I’m 62, And So Are You

As I was checking a visitor into class the other morning, she was asking what style of yoga I taught.  It just came out of my mouth, “I’m 62, and so are you!”  She was likely in her 50s, but she totally got it.  As did I at that moment. I don’t really look my age, and I certainly don’t act my age, and I don’t really feel my age, but my body, especially in the morning, owns its age.

I never thought about it until I started teaching yoga. I would always do the class the teacher provided, inhaling and exhaling on cue, lifting this limb or that, reaching, bending, folding, etc.  It was all fine, but it was actually not fine. I was listening to the teacher, not to my own body.
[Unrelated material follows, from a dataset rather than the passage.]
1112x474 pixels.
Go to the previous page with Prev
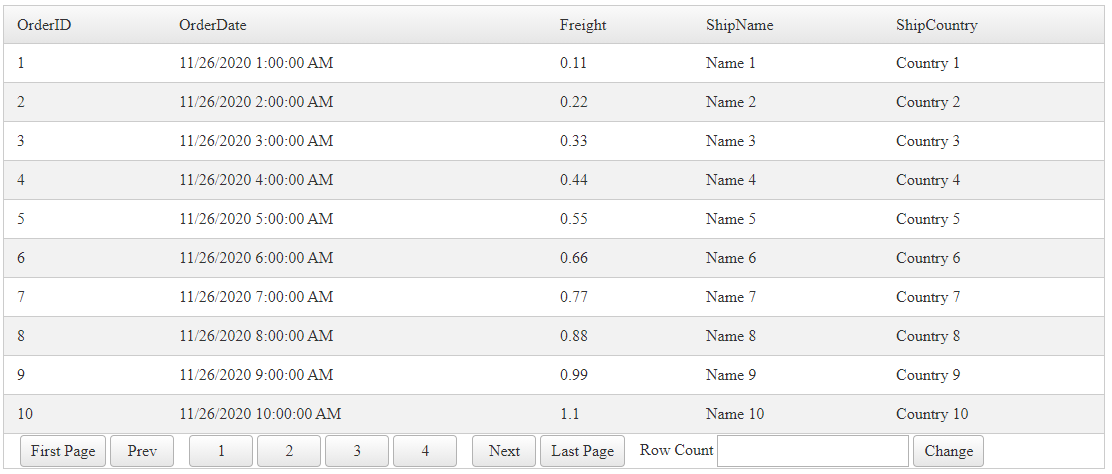click(x=142, y=451)
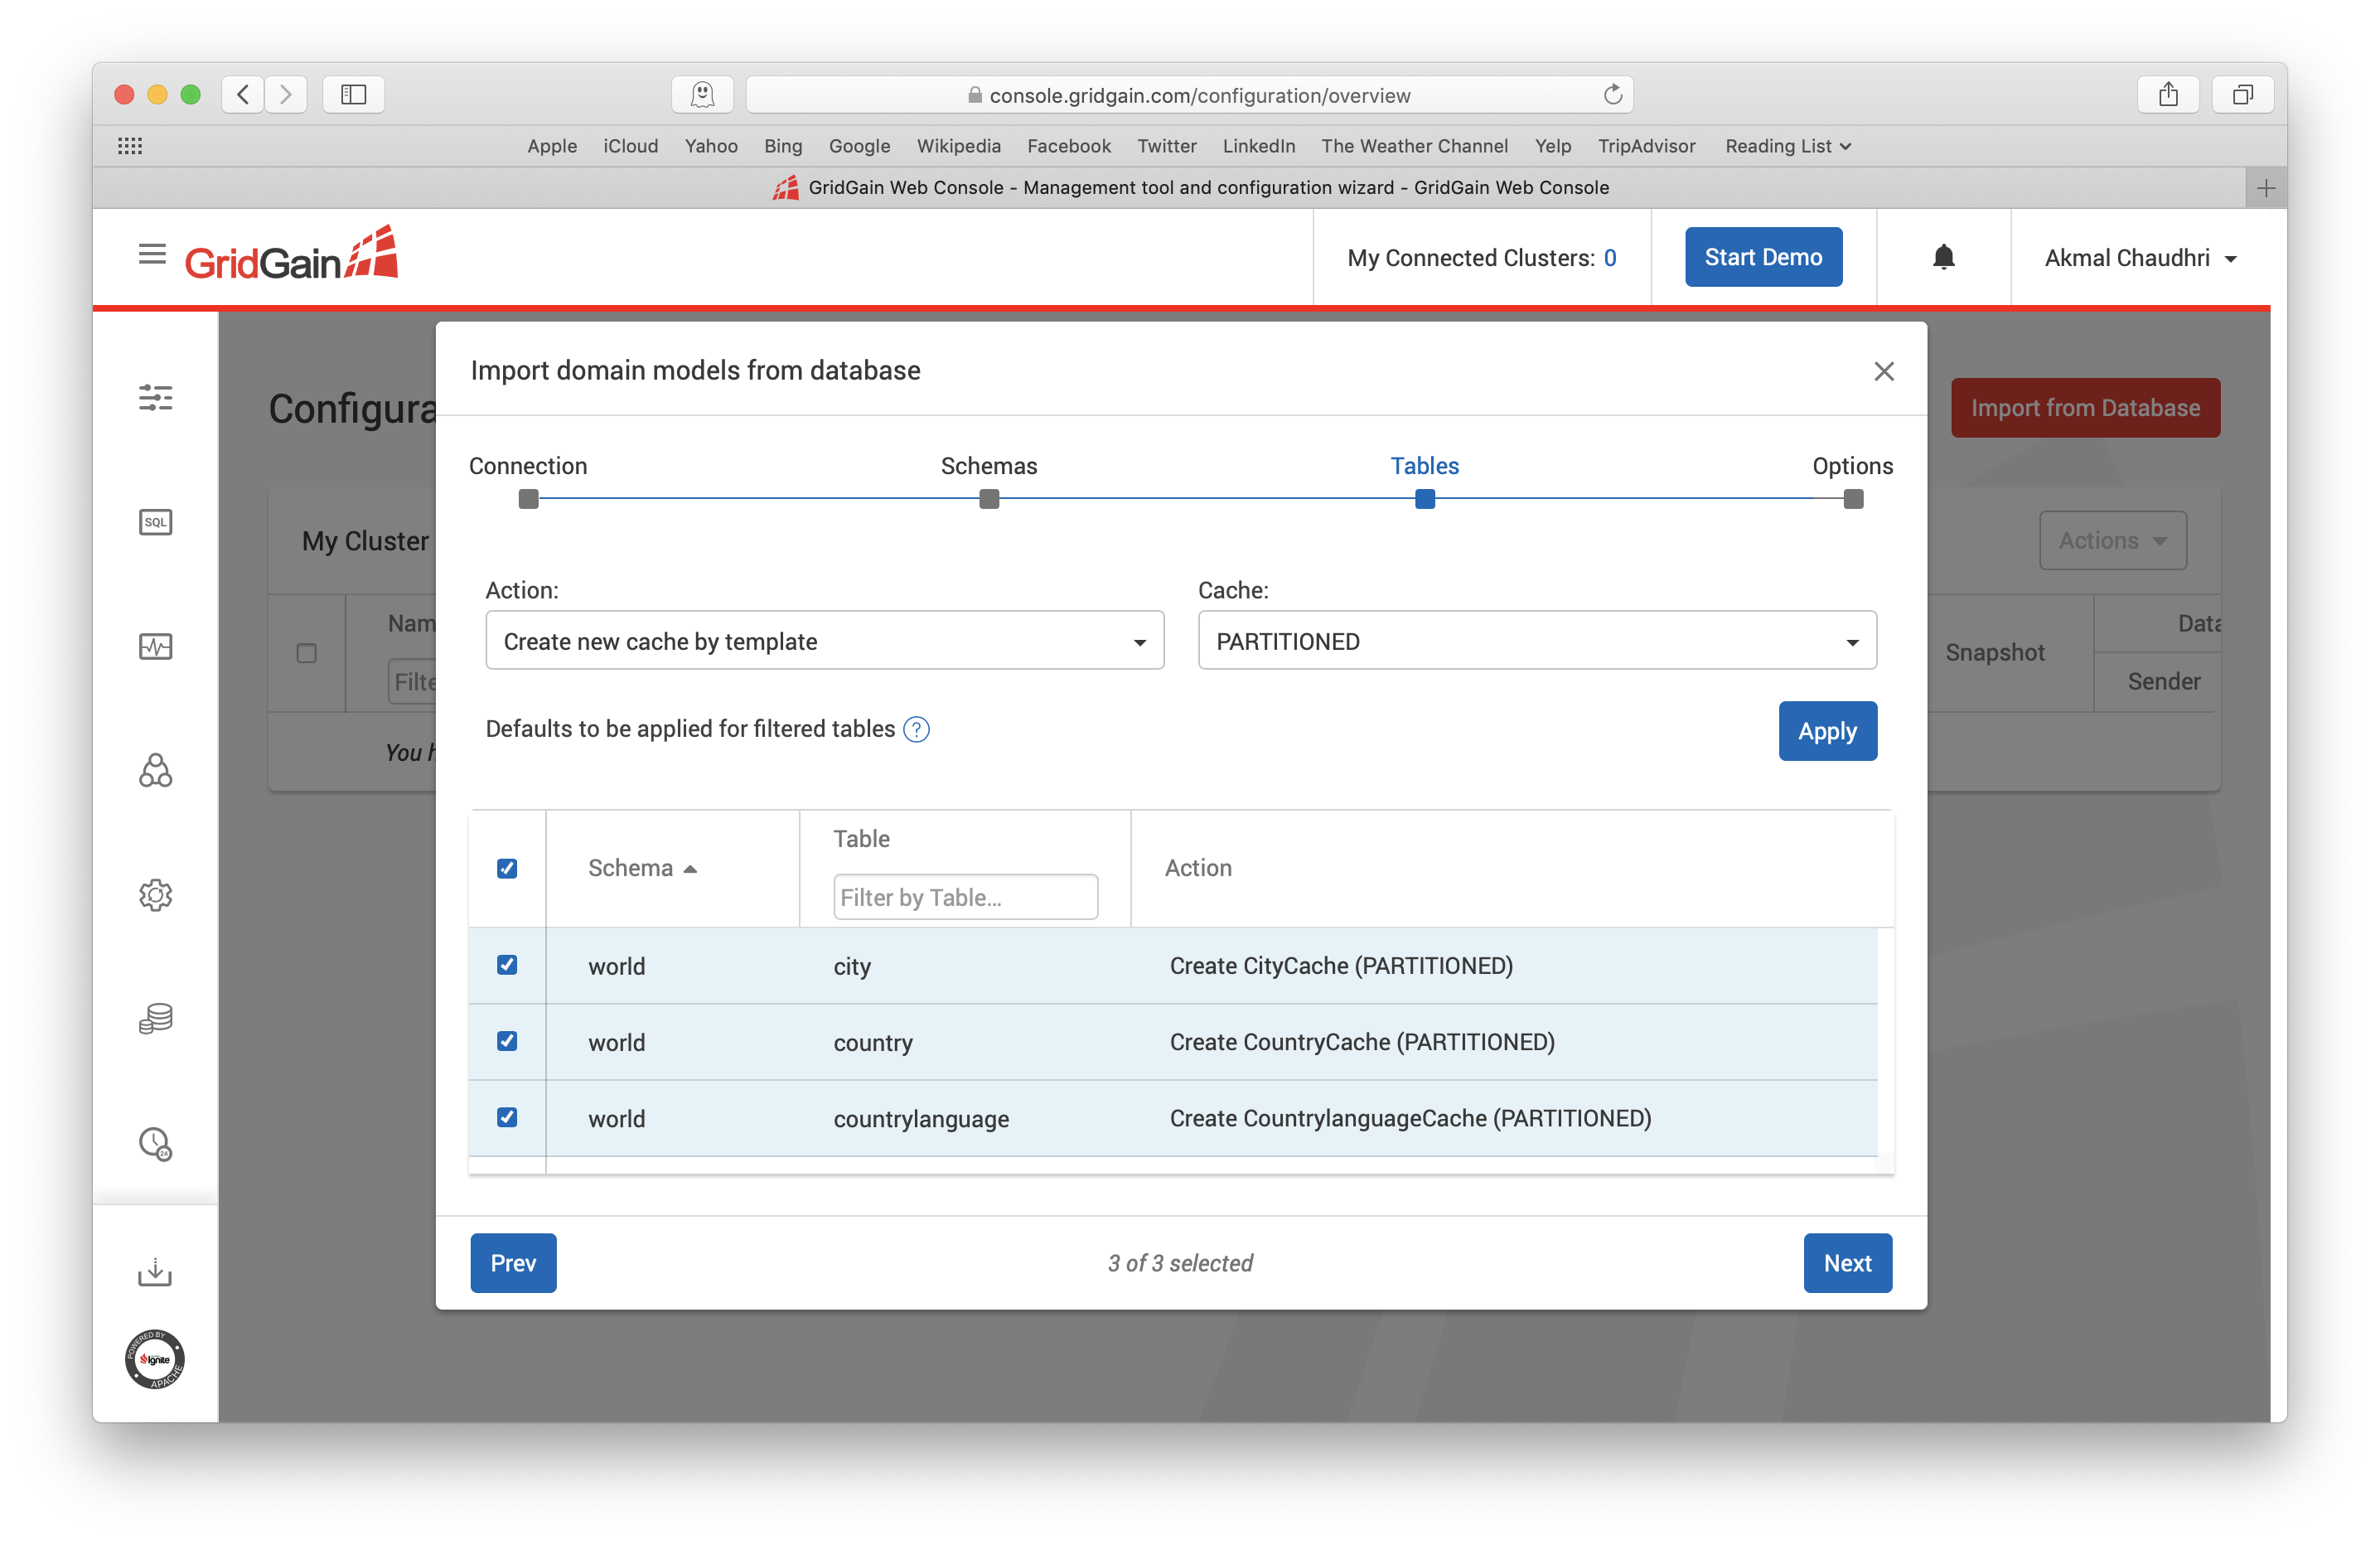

Once I was in control, it all changed. I realized my body was not usually ready for what the teacher provided, and it was my responsibility to take this on. Let me explain: I remember the first morning I woke up in pain. I was about 28, and had been at an all-day horse show the day before, where I won the All Around. That was 14 classes, really pushing it. (I now wonder how my horse felt the next morning.) I woke up and felt stiffness, and it was really the first time in my life, and I said, “Wow, this is what they are taking about.”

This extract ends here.